DIRECTIONS
Show, from the records below, all lines that contain the word "agent".
..............................
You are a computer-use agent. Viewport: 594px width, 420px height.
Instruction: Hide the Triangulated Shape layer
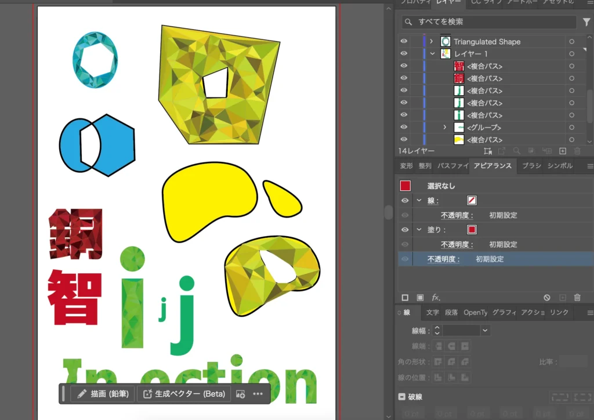(x=404, y=42)
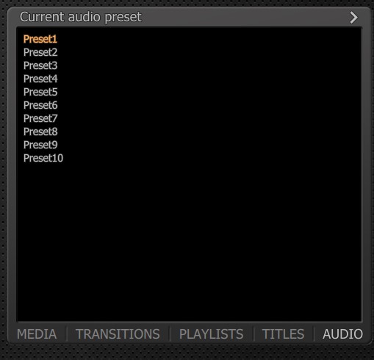Open the TRANSITIONS tab
The image size is (374, 360).
(118, 334)

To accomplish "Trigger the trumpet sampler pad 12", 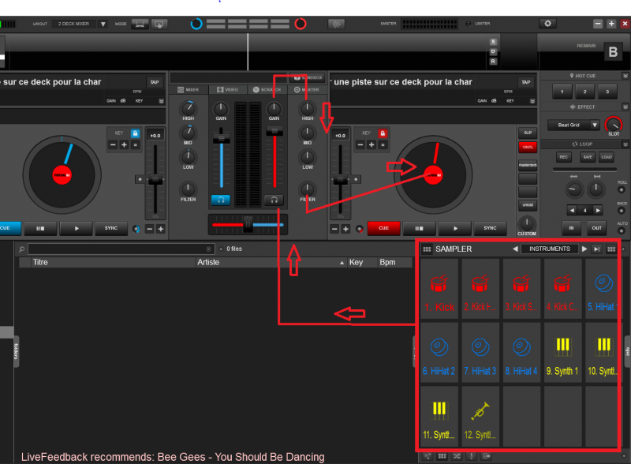I will [x=480, y=417].
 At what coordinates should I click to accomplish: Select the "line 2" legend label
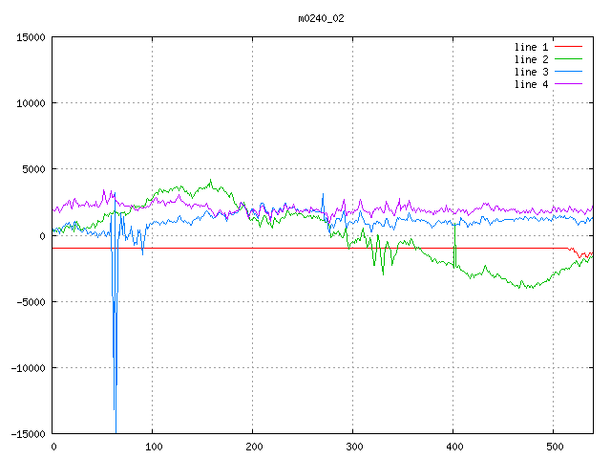532,59
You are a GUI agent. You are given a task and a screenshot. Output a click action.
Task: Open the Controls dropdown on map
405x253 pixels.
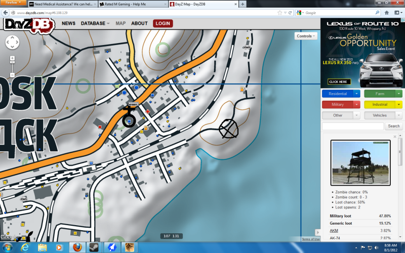(x=305, y=36)
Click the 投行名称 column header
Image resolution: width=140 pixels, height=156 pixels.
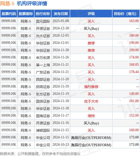43,14
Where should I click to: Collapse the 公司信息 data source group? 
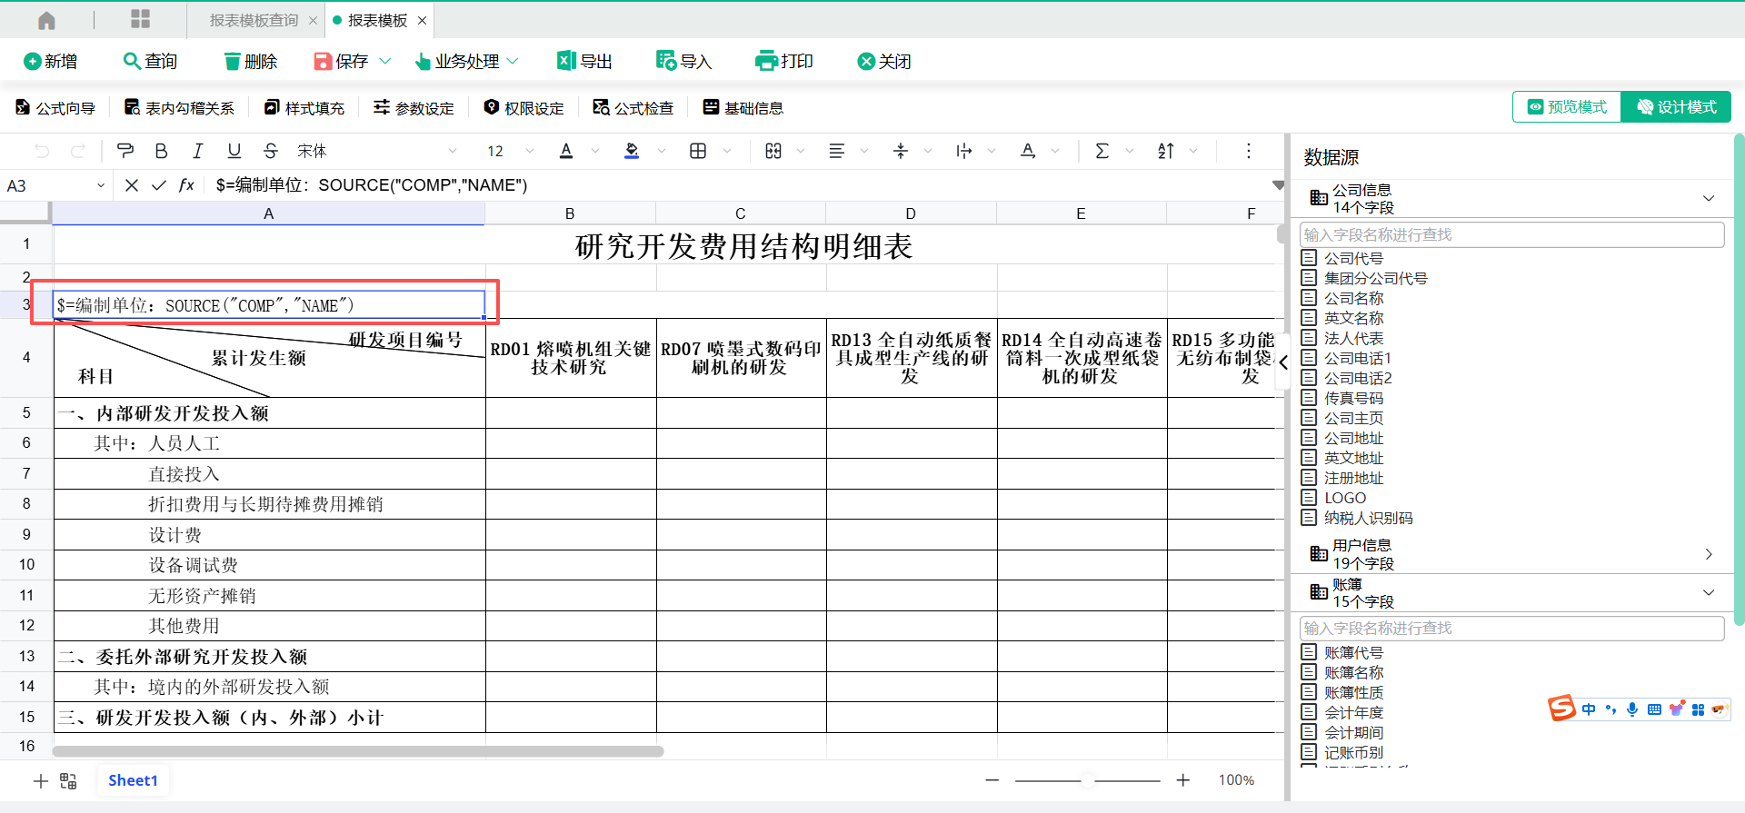(1708, 198)
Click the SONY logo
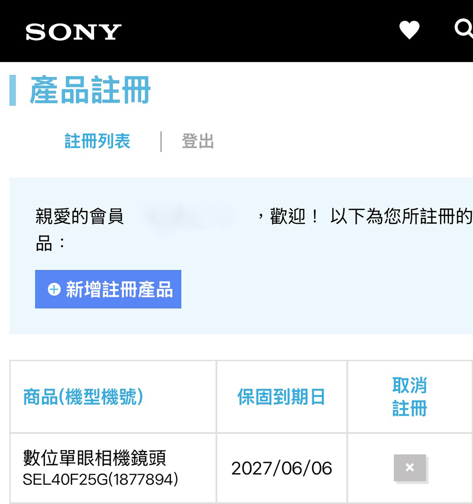 click(x=73, y=32)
..............................
TASK RESPONSE
You are a computer-use agent. Viewport: 594px width, 420px height.
You are a GUI agent. You are given a task and a screenshot. Output a click action.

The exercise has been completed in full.